**AIM:**
Find every line in the records below that contains the string "Instruction", and copy each of those lines.

**RECORDS PROVIDED:**
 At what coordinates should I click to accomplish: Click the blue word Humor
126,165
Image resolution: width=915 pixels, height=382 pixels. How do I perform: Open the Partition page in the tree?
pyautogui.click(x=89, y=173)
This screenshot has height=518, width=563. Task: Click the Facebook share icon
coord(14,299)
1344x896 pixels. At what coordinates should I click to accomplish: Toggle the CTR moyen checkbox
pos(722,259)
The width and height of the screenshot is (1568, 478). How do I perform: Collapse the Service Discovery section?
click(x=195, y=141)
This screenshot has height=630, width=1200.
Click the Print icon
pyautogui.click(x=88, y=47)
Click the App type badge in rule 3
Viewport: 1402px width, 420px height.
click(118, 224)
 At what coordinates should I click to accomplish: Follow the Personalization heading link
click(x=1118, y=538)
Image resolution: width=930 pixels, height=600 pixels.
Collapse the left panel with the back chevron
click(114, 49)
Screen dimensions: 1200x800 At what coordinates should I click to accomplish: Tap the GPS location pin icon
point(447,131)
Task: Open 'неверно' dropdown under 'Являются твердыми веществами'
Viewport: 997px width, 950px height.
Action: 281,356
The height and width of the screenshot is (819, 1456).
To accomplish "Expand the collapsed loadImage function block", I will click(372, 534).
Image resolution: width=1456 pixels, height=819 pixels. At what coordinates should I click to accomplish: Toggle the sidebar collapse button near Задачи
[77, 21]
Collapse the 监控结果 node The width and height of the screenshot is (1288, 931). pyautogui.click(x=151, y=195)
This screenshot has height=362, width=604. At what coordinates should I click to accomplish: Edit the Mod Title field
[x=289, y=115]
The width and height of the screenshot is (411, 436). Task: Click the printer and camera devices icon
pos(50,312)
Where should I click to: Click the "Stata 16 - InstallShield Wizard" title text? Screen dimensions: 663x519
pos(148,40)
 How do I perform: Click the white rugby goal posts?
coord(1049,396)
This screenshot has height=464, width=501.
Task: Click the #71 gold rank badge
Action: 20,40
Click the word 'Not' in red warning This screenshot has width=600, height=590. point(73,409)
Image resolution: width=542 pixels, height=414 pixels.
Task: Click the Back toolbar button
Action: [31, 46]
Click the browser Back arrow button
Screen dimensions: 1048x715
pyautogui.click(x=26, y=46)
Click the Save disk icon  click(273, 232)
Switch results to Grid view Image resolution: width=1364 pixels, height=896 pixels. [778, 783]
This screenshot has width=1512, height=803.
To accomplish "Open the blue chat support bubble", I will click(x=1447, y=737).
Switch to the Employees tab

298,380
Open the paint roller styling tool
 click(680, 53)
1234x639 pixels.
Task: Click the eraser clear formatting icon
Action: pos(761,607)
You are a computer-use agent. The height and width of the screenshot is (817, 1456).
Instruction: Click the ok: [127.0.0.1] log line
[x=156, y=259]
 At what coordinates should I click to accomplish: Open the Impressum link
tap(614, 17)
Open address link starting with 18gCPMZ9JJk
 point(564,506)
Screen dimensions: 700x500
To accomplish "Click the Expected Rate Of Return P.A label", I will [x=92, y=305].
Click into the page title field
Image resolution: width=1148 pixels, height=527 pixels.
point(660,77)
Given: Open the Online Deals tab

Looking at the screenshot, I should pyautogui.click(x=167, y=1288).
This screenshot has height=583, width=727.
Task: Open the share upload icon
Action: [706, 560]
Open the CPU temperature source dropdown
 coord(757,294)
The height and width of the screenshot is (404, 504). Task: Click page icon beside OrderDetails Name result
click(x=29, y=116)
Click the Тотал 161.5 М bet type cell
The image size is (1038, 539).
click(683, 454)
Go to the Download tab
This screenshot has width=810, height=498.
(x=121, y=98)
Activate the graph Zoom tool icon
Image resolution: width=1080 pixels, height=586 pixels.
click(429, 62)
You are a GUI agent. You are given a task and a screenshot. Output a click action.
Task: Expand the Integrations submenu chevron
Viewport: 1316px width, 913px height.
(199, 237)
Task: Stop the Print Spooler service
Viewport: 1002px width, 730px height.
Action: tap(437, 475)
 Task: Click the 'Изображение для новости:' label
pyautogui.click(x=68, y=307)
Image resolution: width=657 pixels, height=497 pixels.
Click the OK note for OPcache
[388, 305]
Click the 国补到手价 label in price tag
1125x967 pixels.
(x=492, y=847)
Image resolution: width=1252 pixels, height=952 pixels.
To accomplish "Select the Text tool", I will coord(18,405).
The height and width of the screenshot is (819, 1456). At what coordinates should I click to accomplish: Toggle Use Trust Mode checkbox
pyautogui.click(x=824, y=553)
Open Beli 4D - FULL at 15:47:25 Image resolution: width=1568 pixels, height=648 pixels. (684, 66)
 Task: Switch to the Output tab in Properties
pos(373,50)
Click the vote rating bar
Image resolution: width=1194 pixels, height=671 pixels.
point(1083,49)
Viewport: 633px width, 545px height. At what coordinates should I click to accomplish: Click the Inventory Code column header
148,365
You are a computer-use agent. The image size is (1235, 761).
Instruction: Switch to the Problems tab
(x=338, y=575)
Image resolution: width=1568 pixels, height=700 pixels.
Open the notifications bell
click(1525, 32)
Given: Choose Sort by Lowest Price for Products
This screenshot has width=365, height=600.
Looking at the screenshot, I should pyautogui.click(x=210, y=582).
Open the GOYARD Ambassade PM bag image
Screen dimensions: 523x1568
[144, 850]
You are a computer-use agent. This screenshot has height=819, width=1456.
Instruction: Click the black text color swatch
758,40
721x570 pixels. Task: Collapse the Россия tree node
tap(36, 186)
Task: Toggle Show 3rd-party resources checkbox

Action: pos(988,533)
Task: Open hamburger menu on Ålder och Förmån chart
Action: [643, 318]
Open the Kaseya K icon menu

**RESPONSE TO THE TASK:**
Instruction: Click the ok: [127.0.0.1] log line
Instruction: Switch to the Problems tab
Instruction: Click the black text color swatch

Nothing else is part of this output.